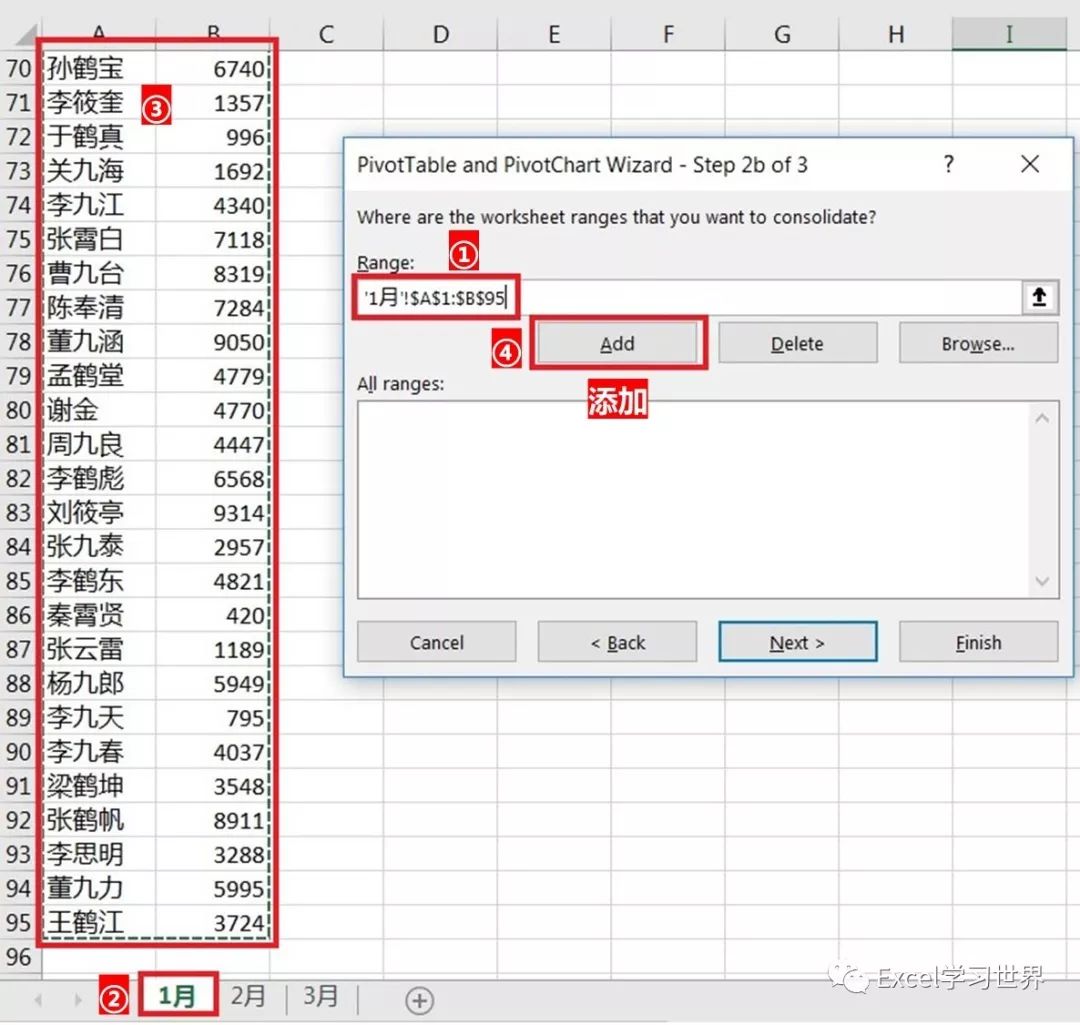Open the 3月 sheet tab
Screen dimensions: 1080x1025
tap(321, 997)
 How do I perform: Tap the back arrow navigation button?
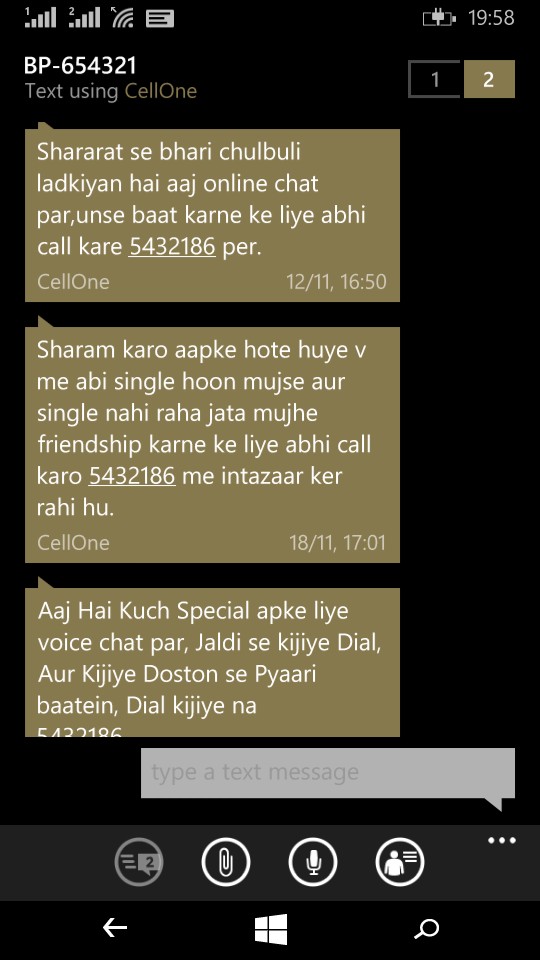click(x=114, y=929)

********************

*AIM OF THE TASK:*
Leaving out the pictures, print exactly and only the lines from the one containing "How do I perform: Tap" through the last line of the records.

*RESPONSE AREA:*
 How do I perform: Tap the back arrow navigation button?
click(x=114, y=929)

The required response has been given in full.